WHAT THE EXERCISE ASKS:
Copy out exactly the lines from the one containing "You are a GUI" through the end of the records, and no pictures.
•••••
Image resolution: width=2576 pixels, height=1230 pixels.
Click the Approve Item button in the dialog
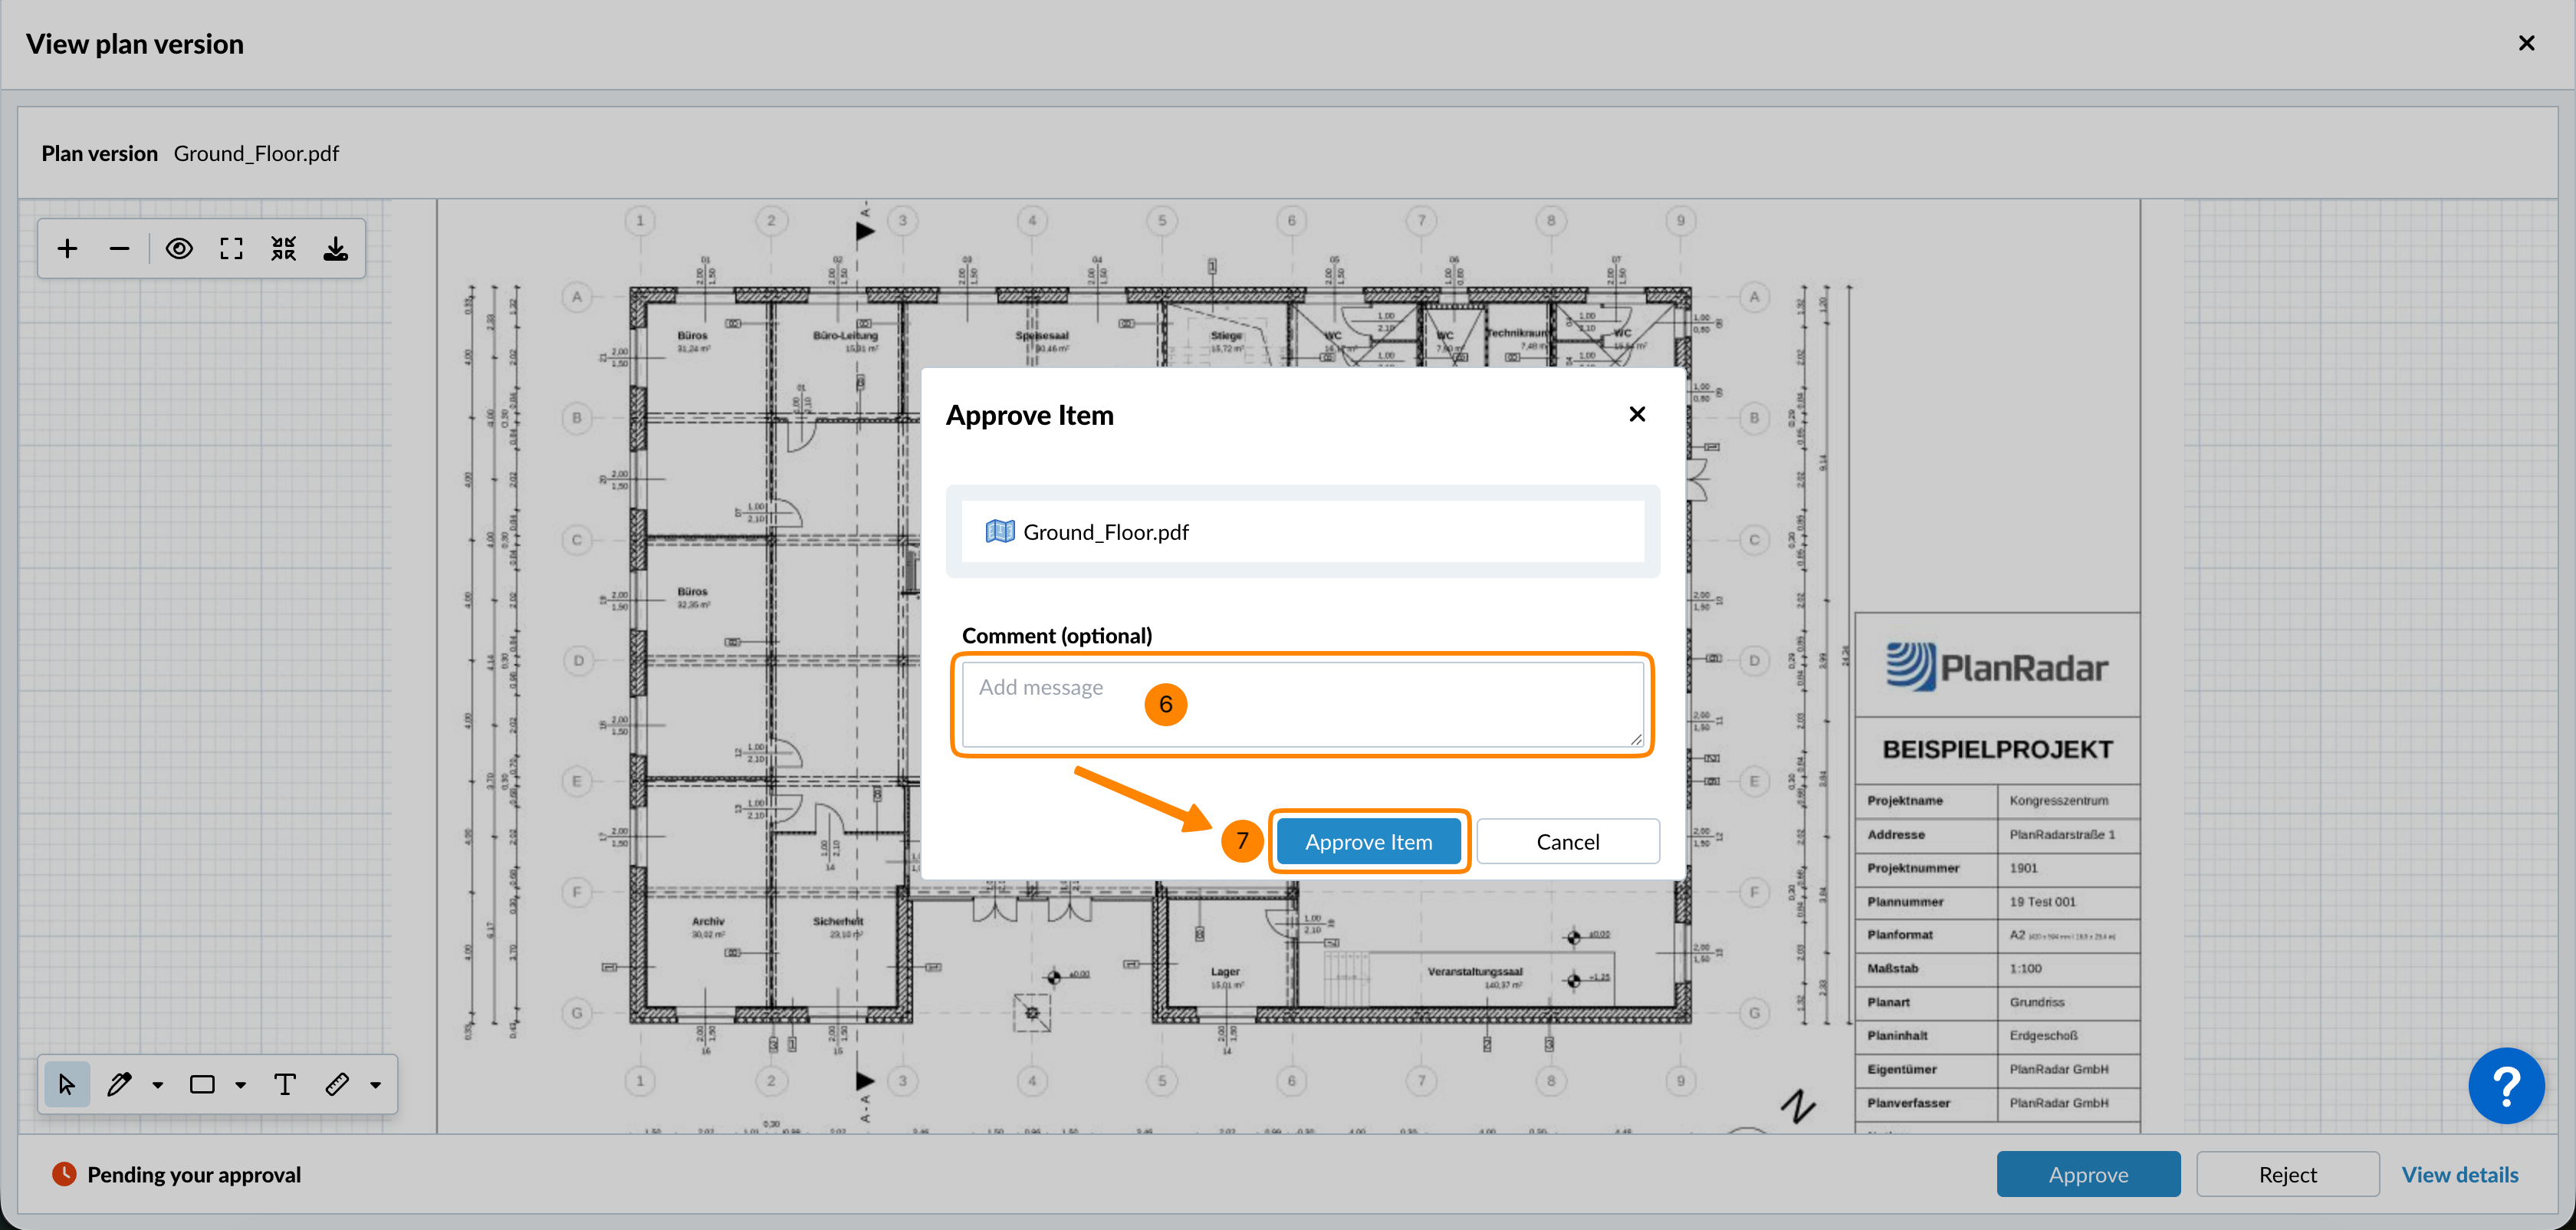pos(1368,842)
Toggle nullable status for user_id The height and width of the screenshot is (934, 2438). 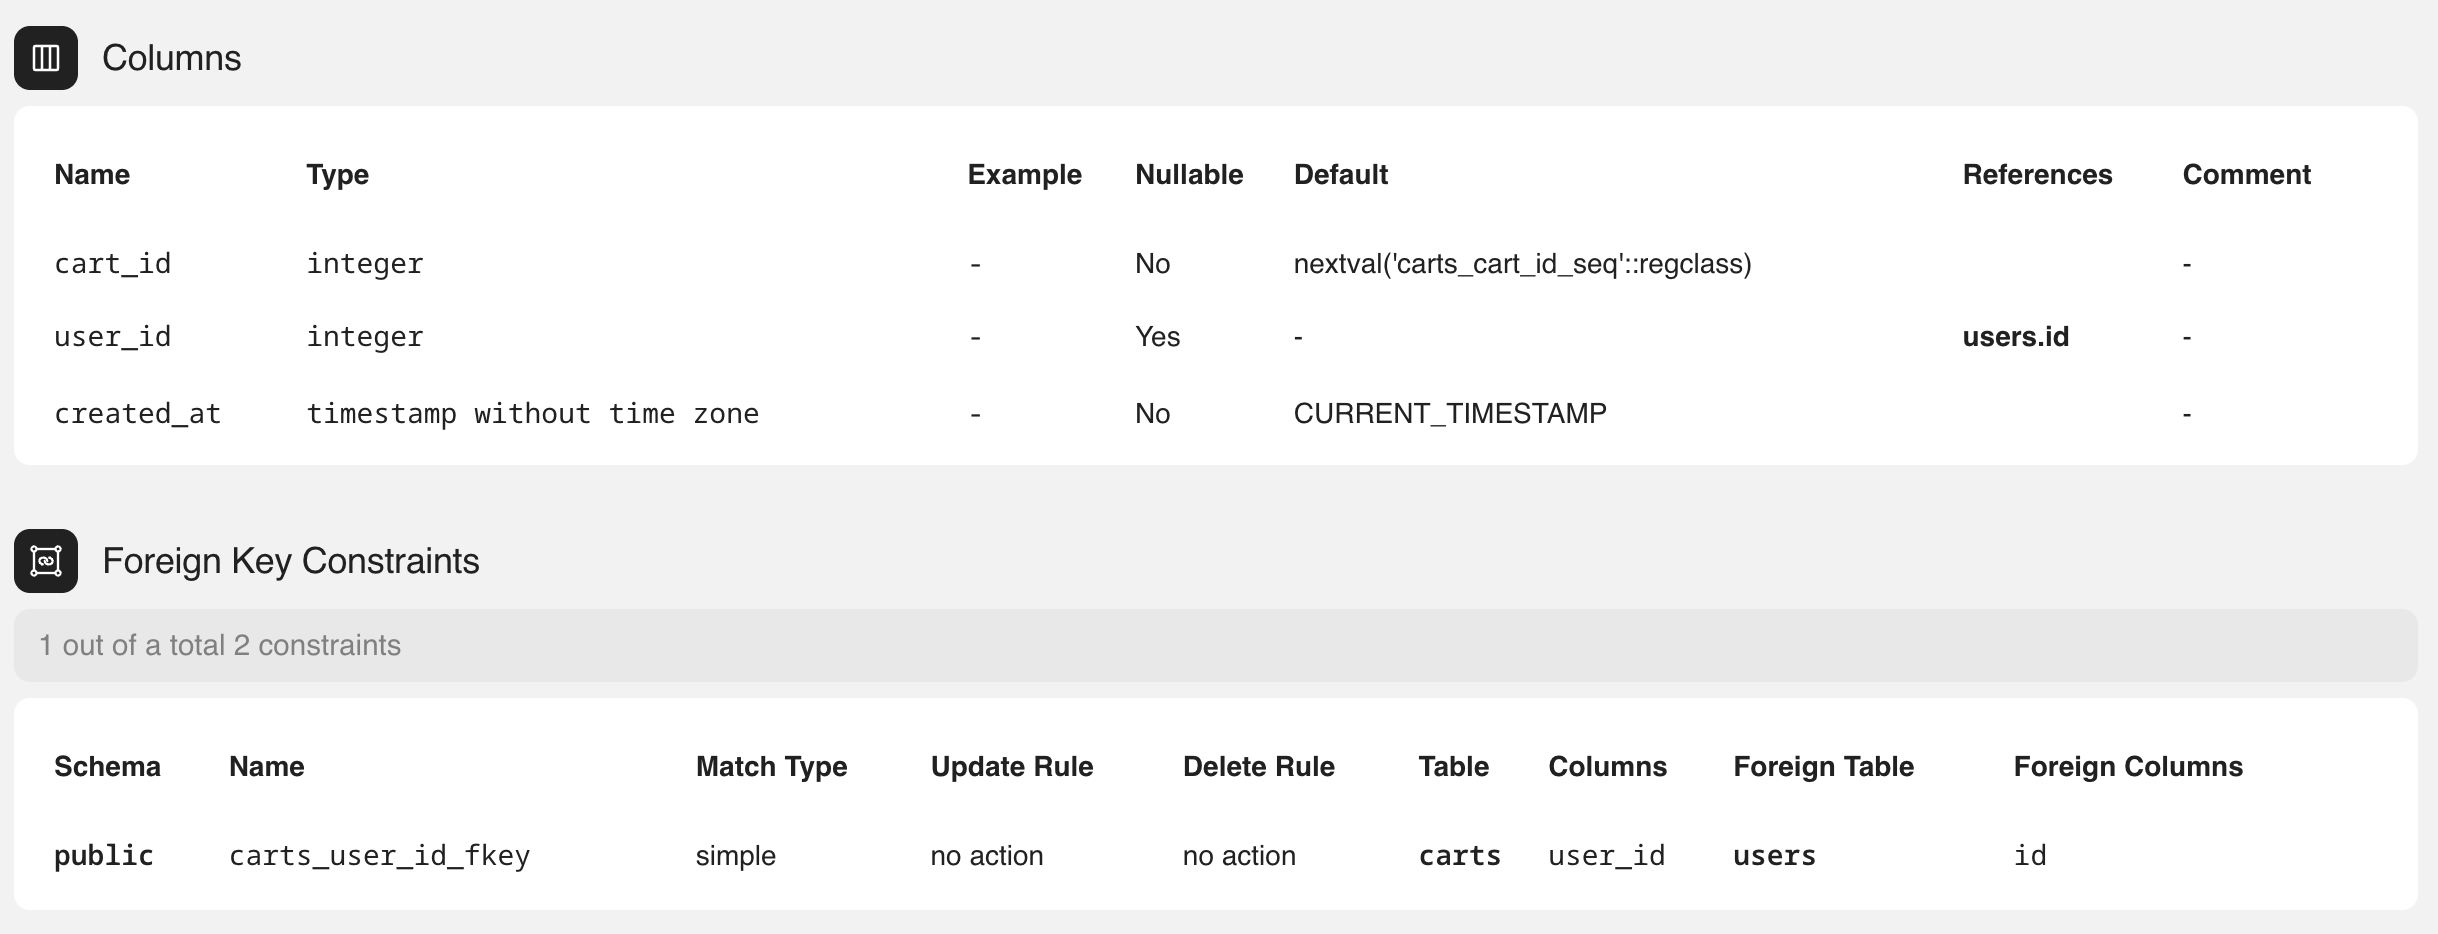point(1156,336)
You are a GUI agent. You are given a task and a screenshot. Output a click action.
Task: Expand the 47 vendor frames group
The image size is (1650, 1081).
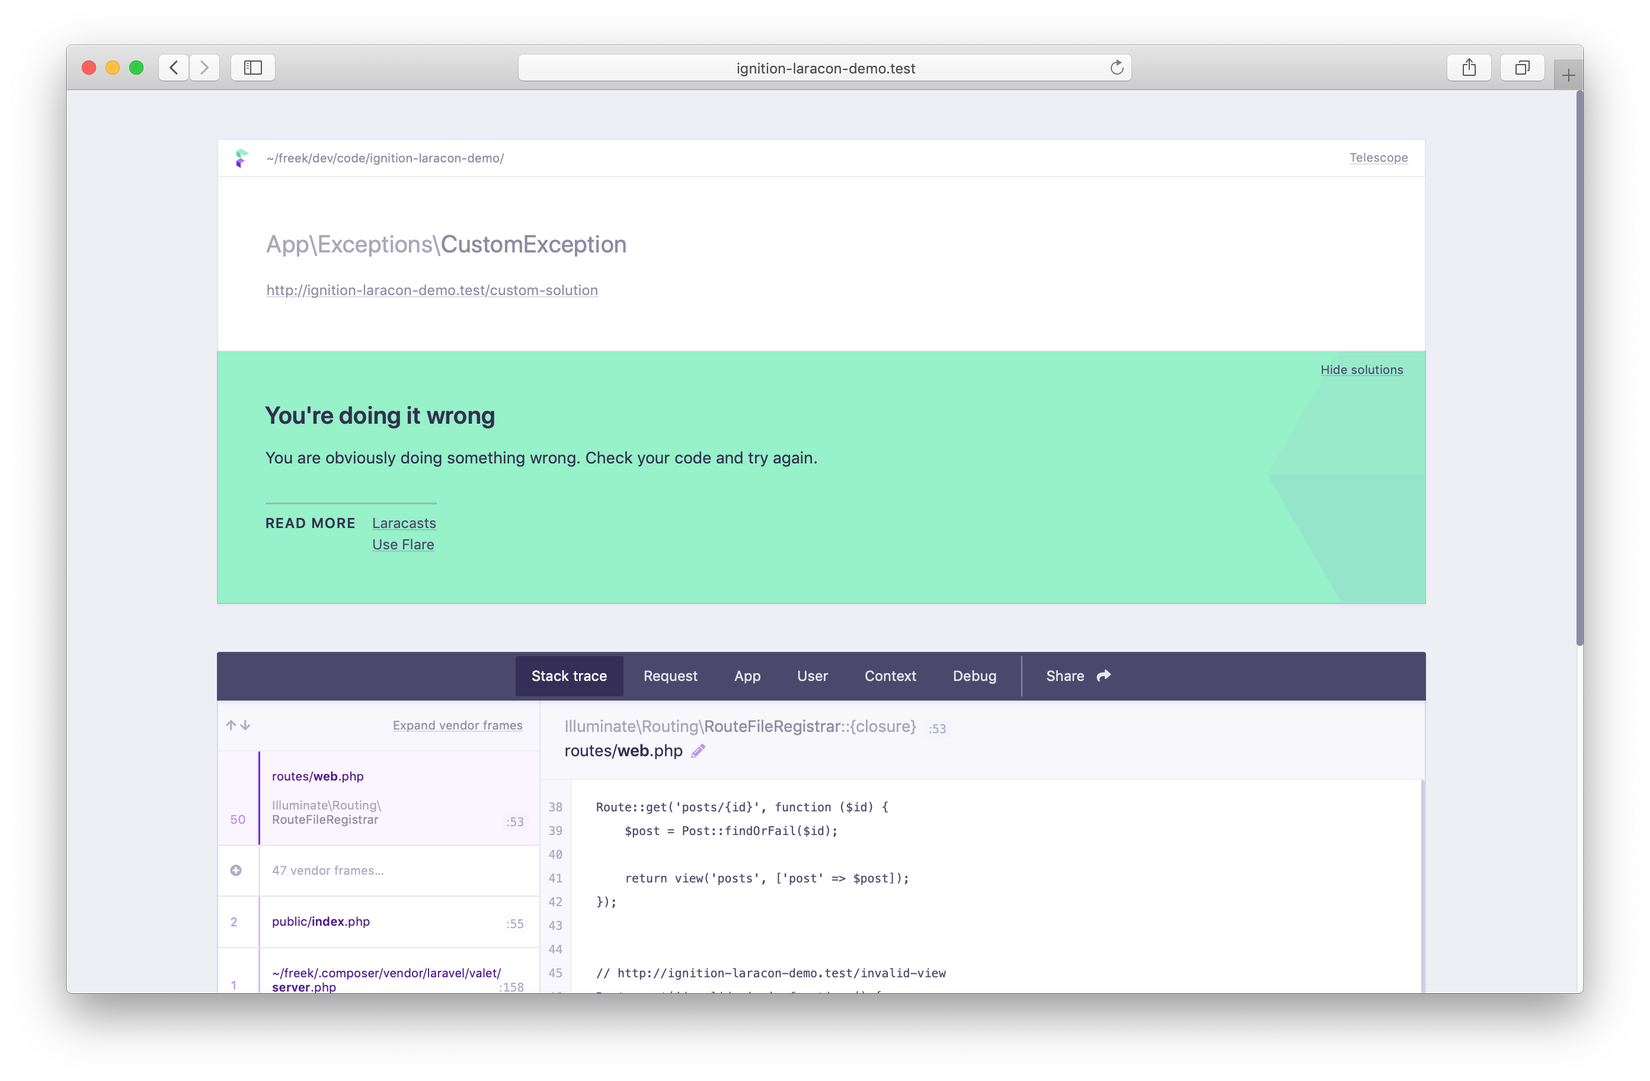(327, 870)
•••••
RESPONSE:
You are a GUI agent. You are given a task and a screenshot. Output a click action.
Task: Expand the 47 vendor frames group
The image size is (1650, 1081).
(327, 870)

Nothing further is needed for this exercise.